Maybe Rex Tillerson Was Right. Maybe Donald Trump Really Is Just A Moron.

WASHINGTON – Exactly 10 days after taking the oath of office earlier this year, Donald Trump nearly drowned dozens, if not hundreds, of his own citizens in California’s Central Valley.

Trump unilaterally decided to solve the Los Angeles wildfires by opening the taps to allow billions of liters of water stored in two reservoirs at the foot of the Sierra Nevada to flow into Southern California.

“Imagine the incredible flow of water I just turned on in California. Today, 1.6 billion liters, in 3 days, it will be 5.2 billion liters,” he boasted on social media, alongside a photo of water flowing into a stream. “Everyone should celebrate this long-awaited victory! I wish they had listened to me 6 years ago; there would have been no fires!”

However, not a single drop of those billions of liters could have reached Los Angeles, or even the surrounding area. However, the overflow would have caused the rivers leading to Lakes Kaweah and Success to burst their banks, threatening residents of the surrounding communities.

“This was clearly just a failed publicity stunt. And it was dangerous,” California Democratic Senator Alex Padilla said at the time. “Any unexpected, unnoticed water release threatens lives and the safety of local communities if water floods somewhere without proper coordination.”

The disaster, which would likely have resulted in drownings, was averted thanks to the swift action of local water management officials, who persuaded the Army Corps of Engineers to overturn Trump’s order to open the dams to full capacity and release less water.

However, that didn’t stop Trump from continuing to boast about his decision, adding the hydrologically impossible claim that the water in question came from Canada. “I think the water comes from northwest Canada, but also from the Pacific Northwest, and it comes down by the millions of barrels a day. And I turned it on,” he said at the National Prayer Breakfast on February 6.

“Thank you so much, Canada, we appreciate that,” he said during a photo op in the Oval Office two months later. “They poured all that water directly into the Pacific Ocean. They installed a big valve, a giant valve the size of this room, and they opened it. It takes a day to operate.”

David Dunning, a psychology professor at the University of Michigan and co-discoverer of the Dunning-Kruger effect, which describes how some people with limited skills in a given field overestimate their level of expertise, said he struggled to explain Trump’s belief that water from Canada would somehow flow to California, other than by its relative position on a standard map of North America.

“People take the information they know and misapply it,” Dunning said. “In his case, north is up and south is down. I think the reasoning is that water flows down. If he turns on the tap, water from Canada will flow to irrigate crops in California.”

White House advisers did not respond to questions about Trump’s decision, which wasted billions of liters of water, or any other inquiries related to this matter.

Whatever Trump’s true thinking, this episode is just one example of his inability to understand the problem, his propensity to make a decision based on a conspiracy theory he heard, the ill-informed speculation of a member of his club, or even a simple whim based on absolute trust in his instincts.
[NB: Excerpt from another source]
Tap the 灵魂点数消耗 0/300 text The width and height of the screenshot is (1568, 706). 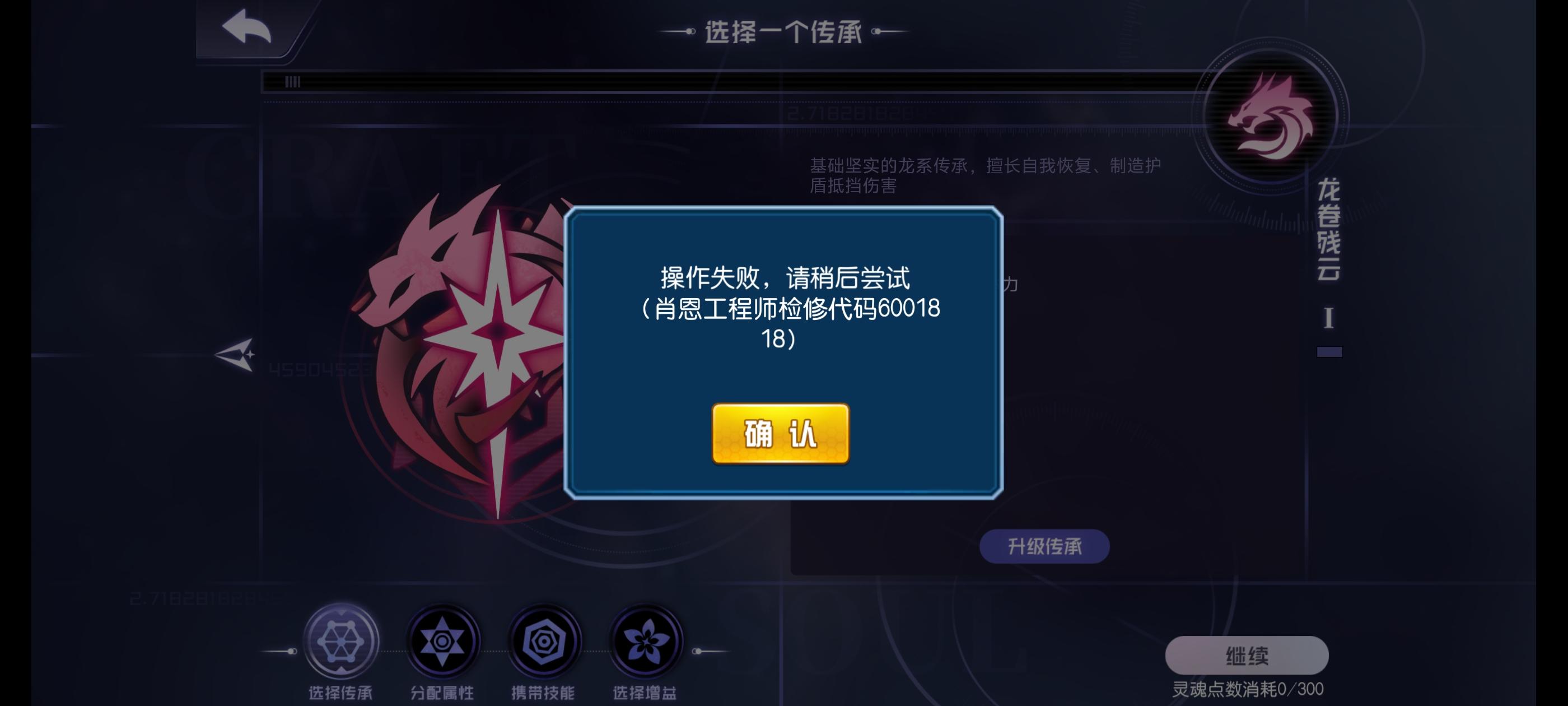coord(1247,690)
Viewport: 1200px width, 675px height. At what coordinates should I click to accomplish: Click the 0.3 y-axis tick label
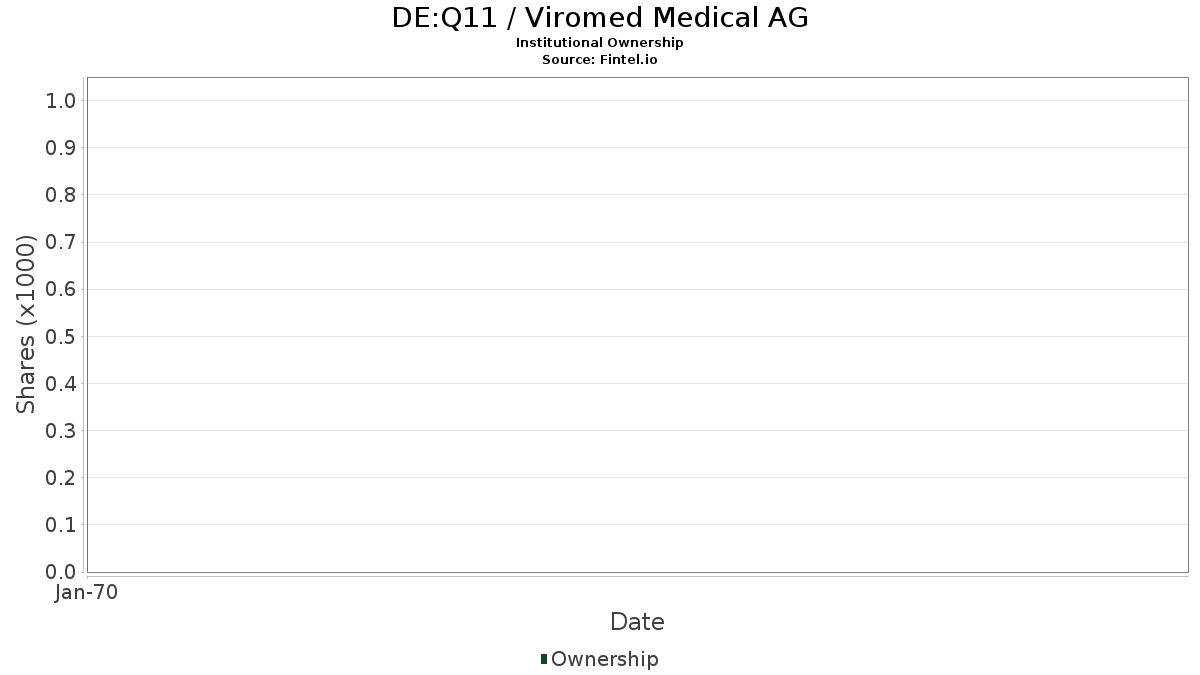point(61,431)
These decisions differ from the policies pursued by his administration during its second term, which reflect the long-standing ambitions of the Republican Party and its dominant faction, which Trump took control of a decade ago. Strikes against Iranian nuclear sites, the massive deployment of Immigration and Customs Enforcement (ICE) across the country, slashing Medicaid, extending and deepening tax cuts, and defunding the Public Broadcasting Corporation: all of this could have happened under any Republican president, especially one who came to power with an anti-establishment, anti-elitist populism.

However, many of Trump’s other decisions are not the result of well-considered ideologies, or even ill-considered ones. For example, no conservative think tank publishes a white paper proposing to stop wildfires by pumping water 320 kilometers into the ground. Rather, these white papers are the product of the absurd convictions of the 47th president of the United States, who clings to them despite all evidence to the contrary.

This is because the president is astoundingly ignorant—in the words of one of his top advisers during his first term, “an idiot.”

Some of these beliefs, such as the insistence that sea-level rise will somehow create more oceanfront property, have little real-world impact. Others have had major consequences. Trump’s certainty that other countries pay tariff revenue to the United States has created a drag on the U.S. and global economies, spiking prices for consumers and battering domestic farmers and manufacturers. 

That he is willing to go to the mat for patently incorrect ideas in this second term, of course, should come as little surprise. In his first term, he embellished a hurricane tracking map with his magic marker, making it appear that cities in Alabama were in the storm’s path. It led to alarmed calls and forced the local National Weather Service office to issue a statement that there was no threat.

Most famously, he once extrapolated from a scientist’s finding that ordinary disinfectants killed the COVID-19 pathogen on hard surfaces to suggest that people could inject it into their bodies to eliminate the virus. Makers of Clorox and other products rushed out statements warning against ingesting them.

“I’ve never met anyone else remotely like him,” said Charles Leerhsen, who co-wrote Trump’s book, “Surviving at the Top” in 1990. “He is and was profoundly stupid, completely lacking in intellectual curiosity.”